WORK INSTRUCTIONS >>
From the entries provided below, copy each line that contains the word "agent".

DATASET RECORDS >>
**********
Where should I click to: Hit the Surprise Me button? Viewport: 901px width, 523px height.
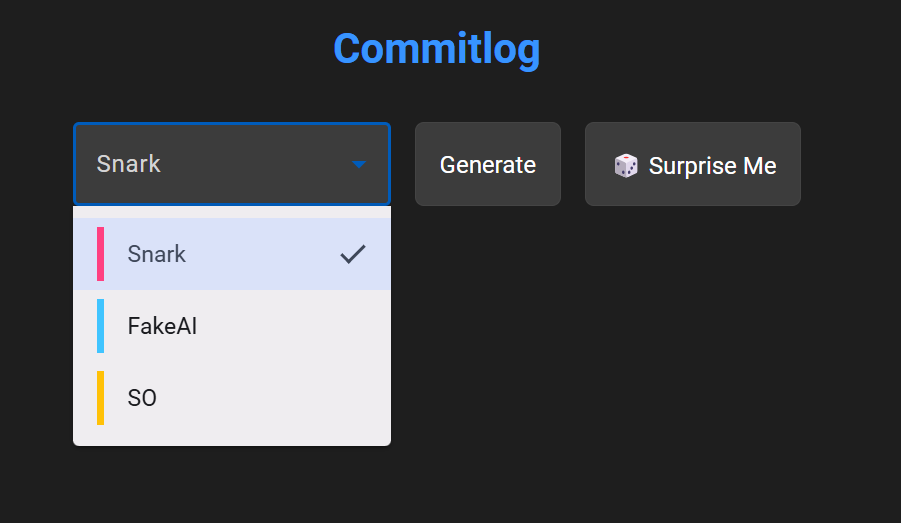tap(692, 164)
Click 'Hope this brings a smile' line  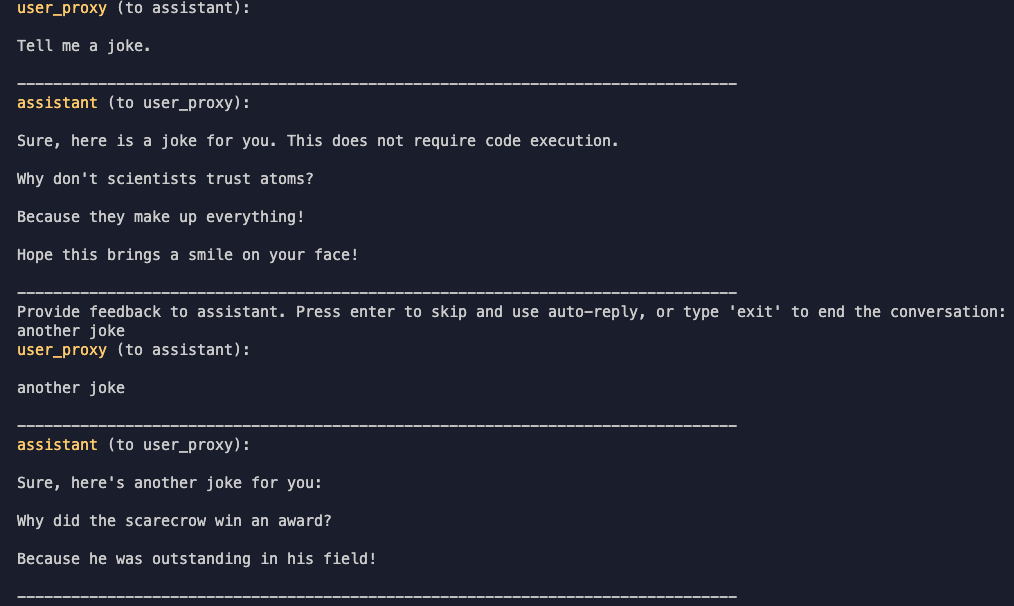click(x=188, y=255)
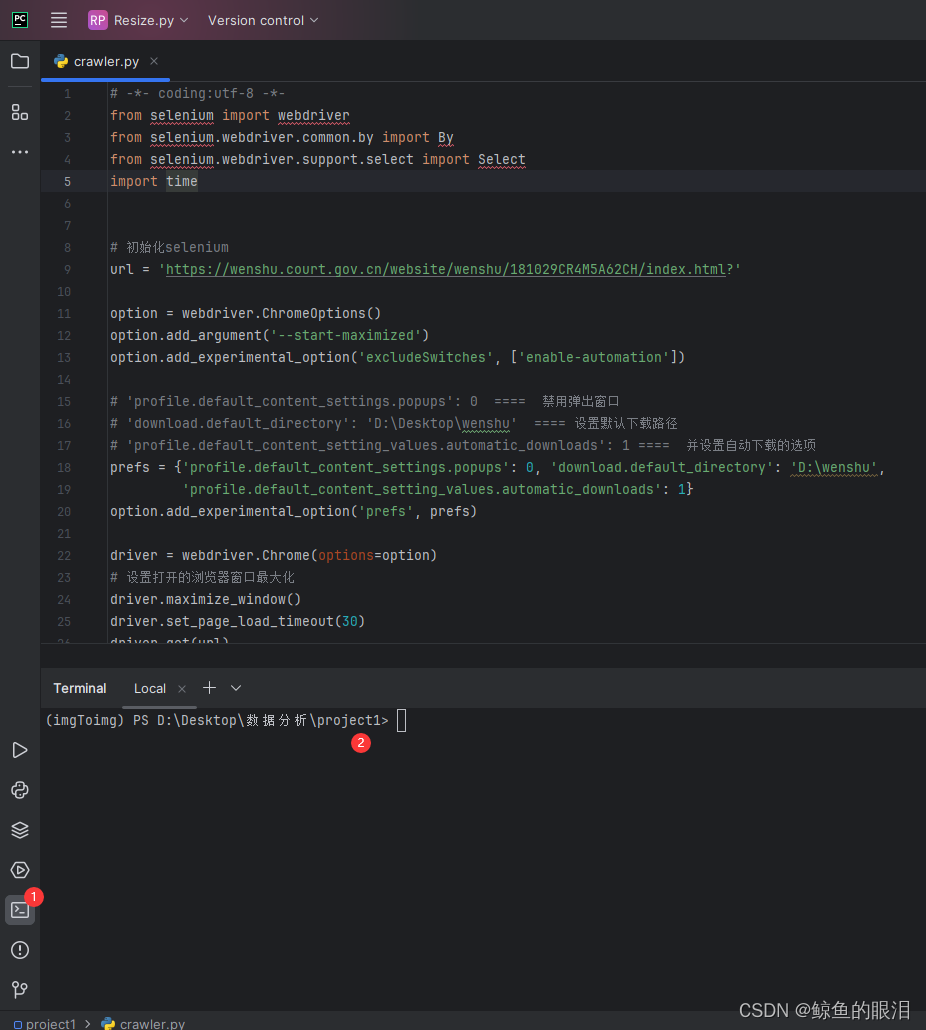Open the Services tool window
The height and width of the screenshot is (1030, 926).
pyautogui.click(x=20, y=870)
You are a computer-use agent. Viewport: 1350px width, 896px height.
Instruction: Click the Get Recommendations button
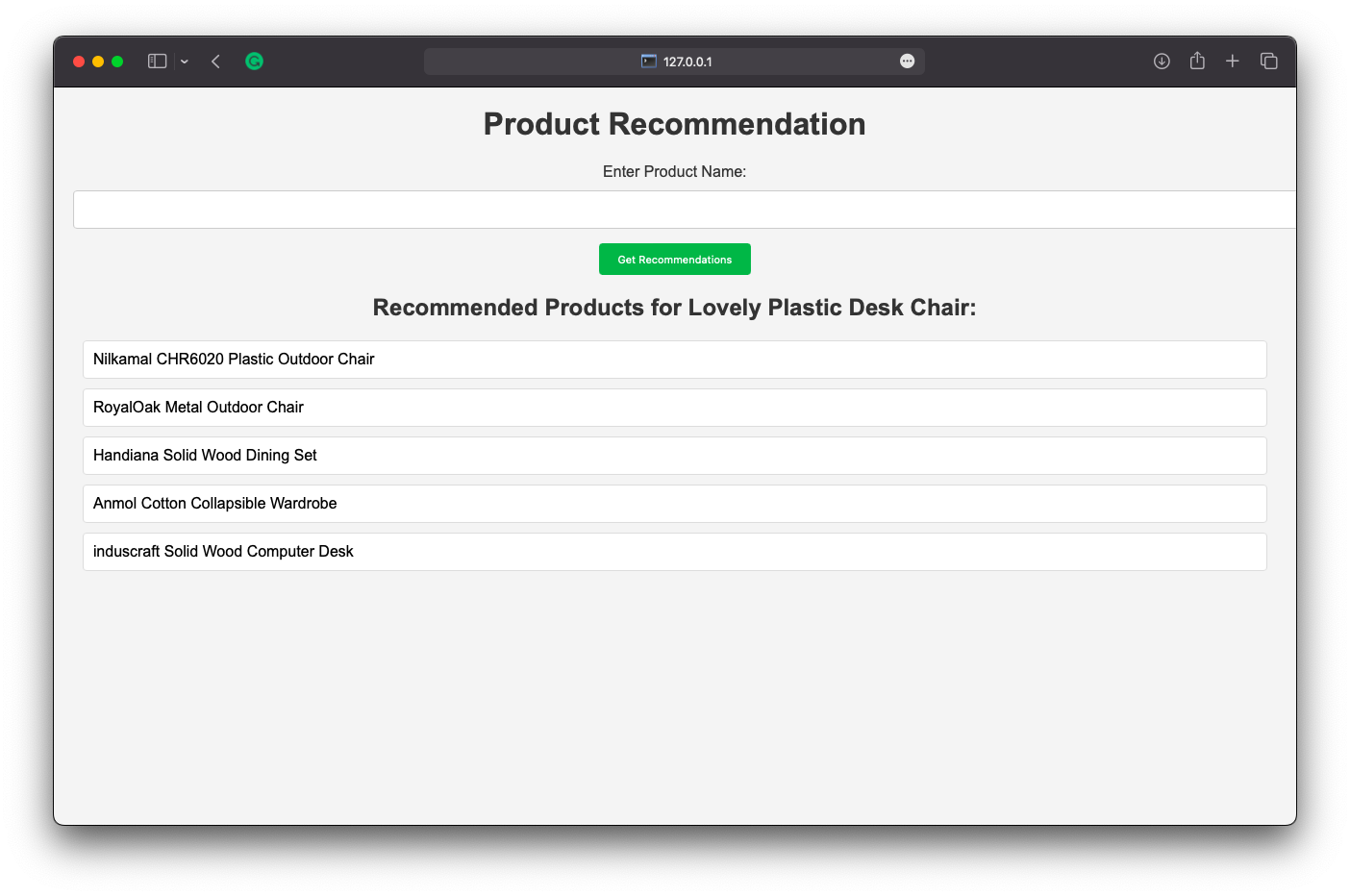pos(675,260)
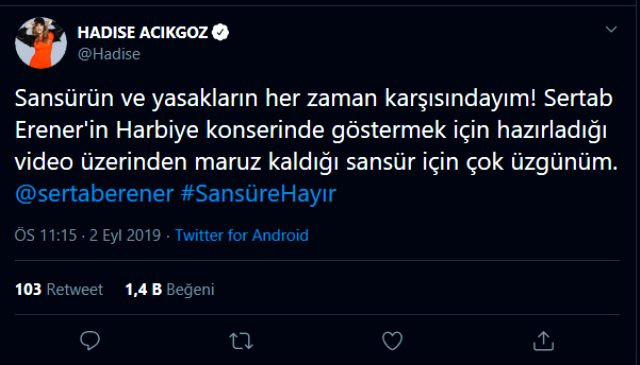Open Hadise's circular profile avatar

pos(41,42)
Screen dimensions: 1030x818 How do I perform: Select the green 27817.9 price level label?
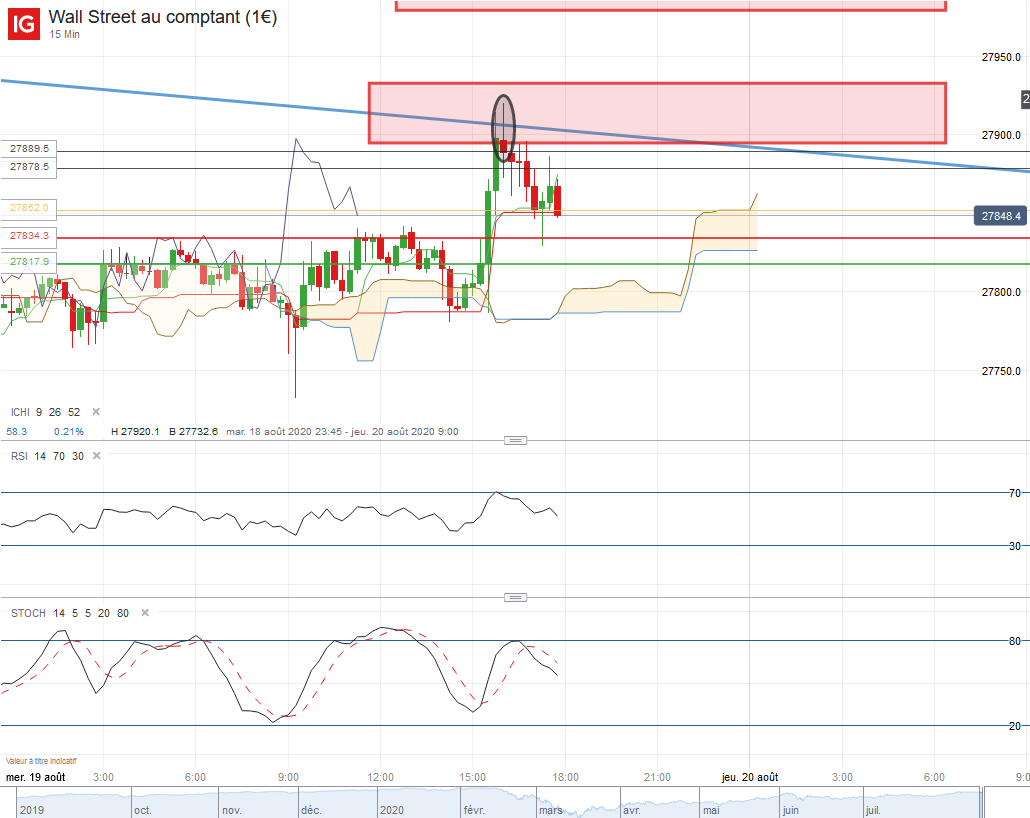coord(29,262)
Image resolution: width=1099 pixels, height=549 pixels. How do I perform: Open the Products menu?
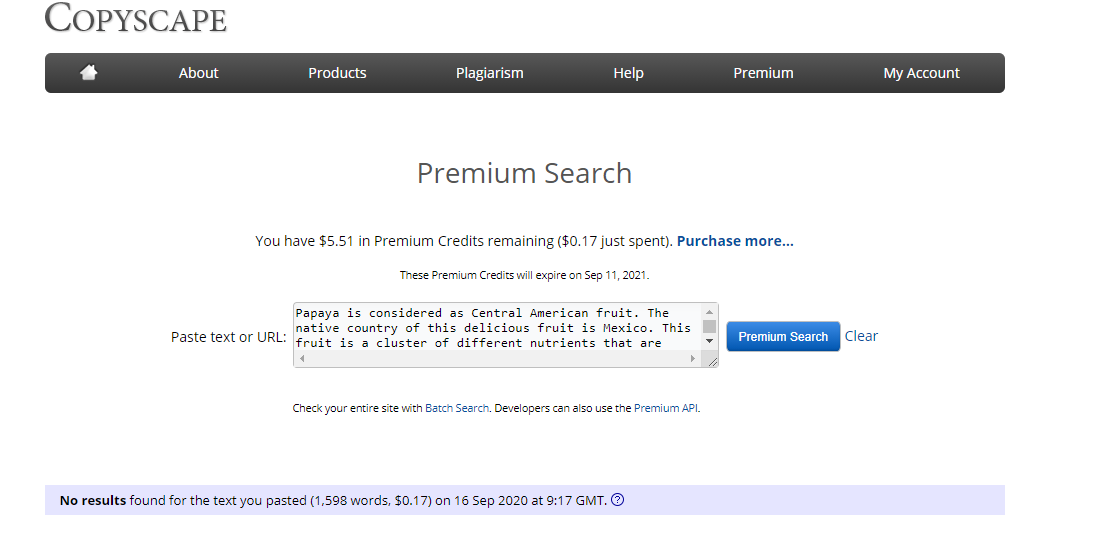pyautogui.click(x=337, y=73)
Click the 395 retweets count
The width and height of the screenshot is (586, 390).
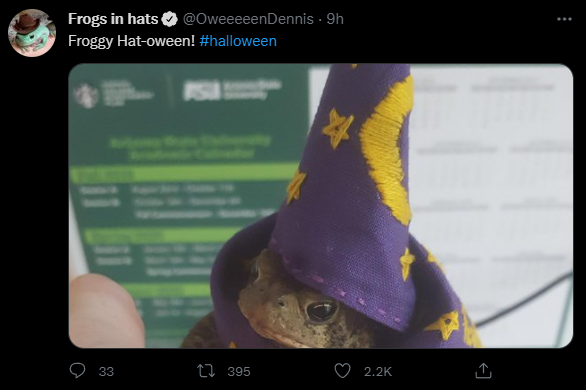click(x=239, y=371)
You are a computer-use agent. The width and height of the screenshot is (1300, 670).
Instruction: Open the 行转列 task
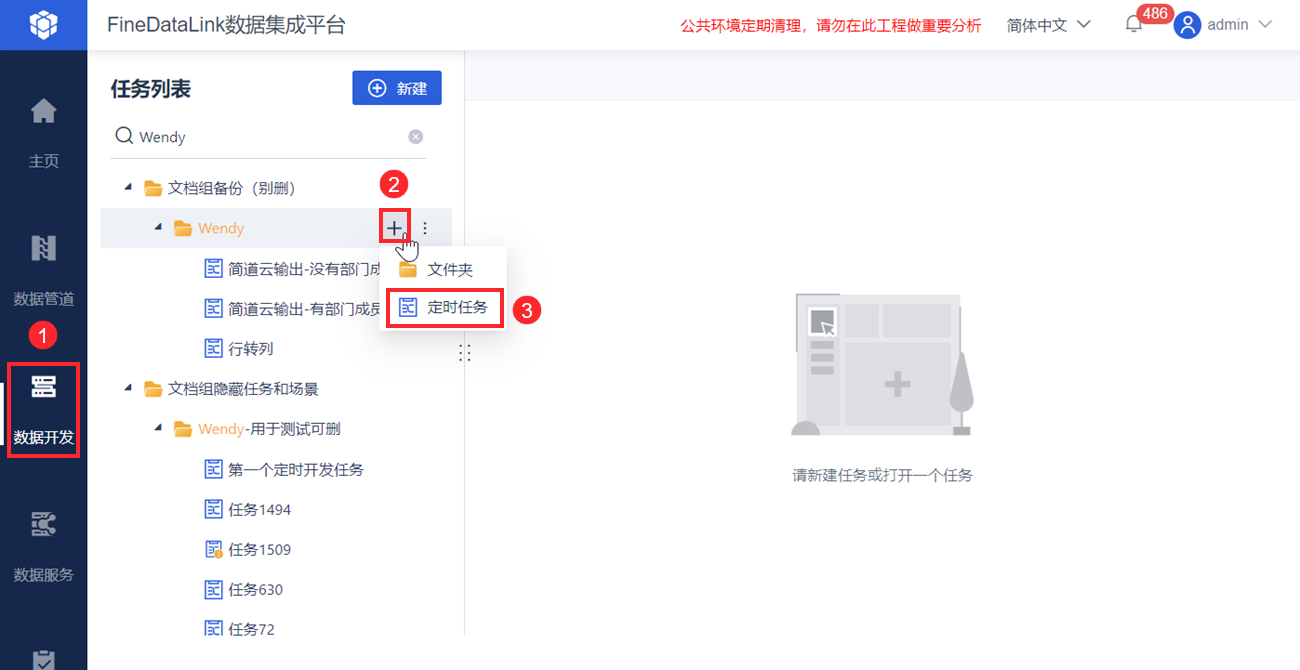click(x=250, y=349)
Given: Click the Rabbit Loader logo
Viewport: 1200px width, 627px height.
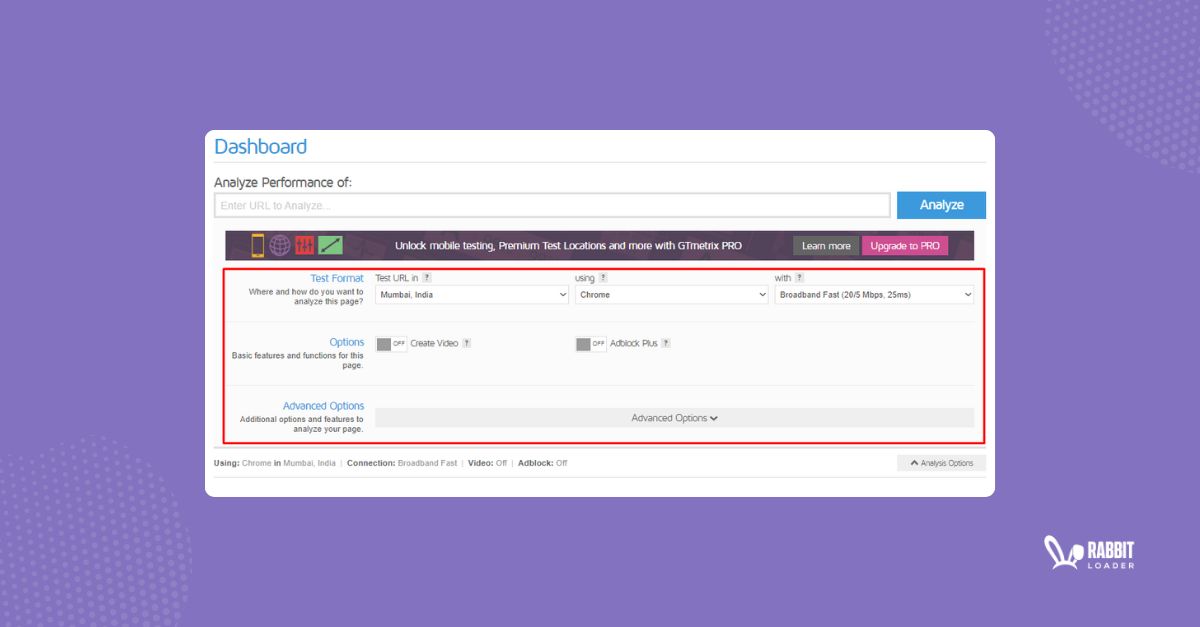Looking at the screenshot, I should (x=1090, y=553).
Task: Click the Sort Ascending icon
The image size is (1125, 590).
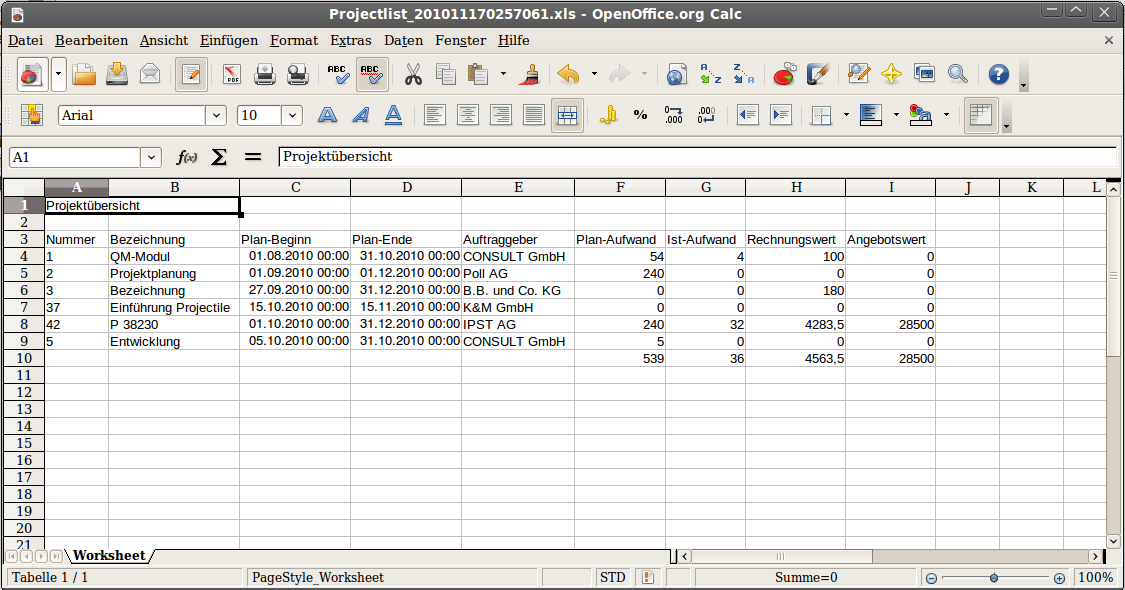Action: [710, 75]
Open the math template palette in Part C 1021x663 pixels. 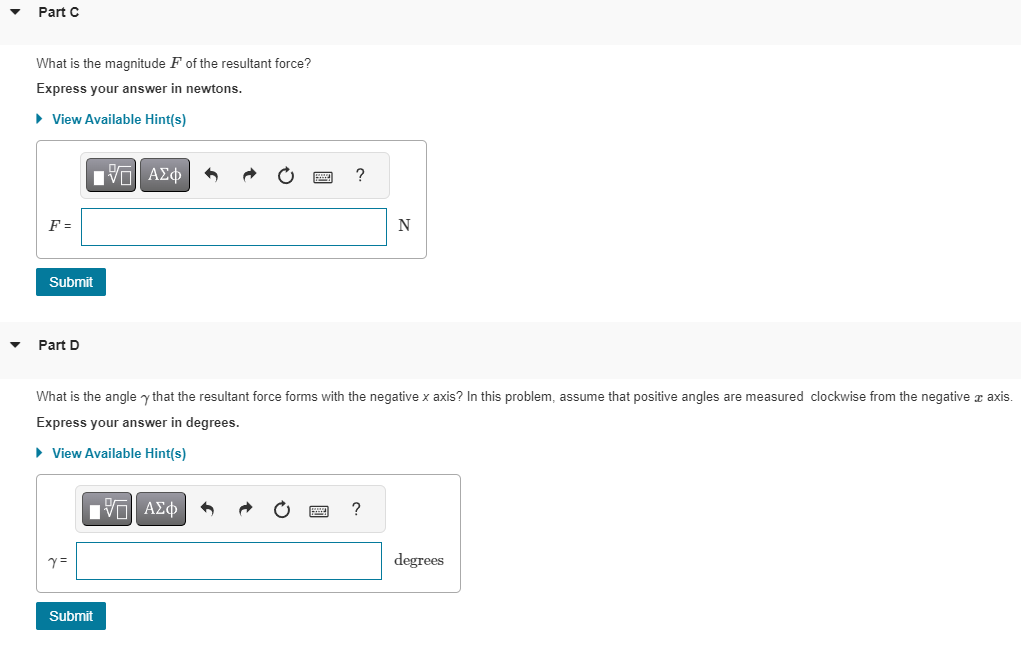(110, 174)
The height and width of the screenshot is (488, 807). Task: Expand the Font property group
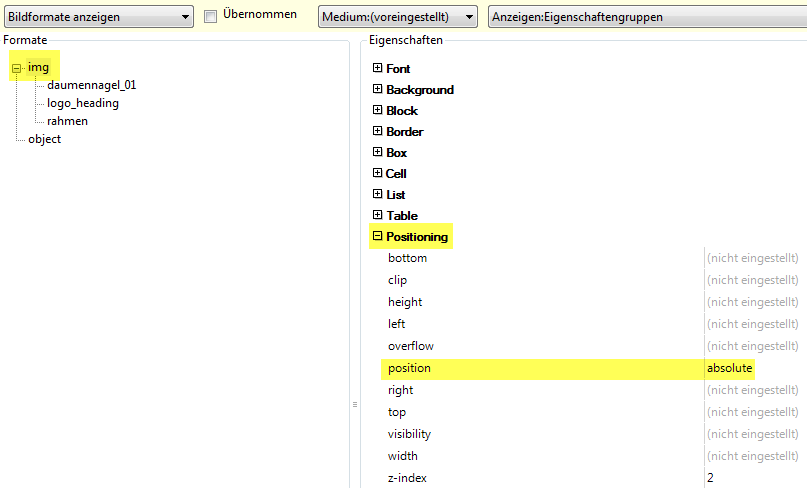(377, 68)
**********
RESULT >>
You are a computer-use agent. Viewport: 1350px width, 896px height.
You are a computer-use agent. The width and height of the screenshot is (1300, 670).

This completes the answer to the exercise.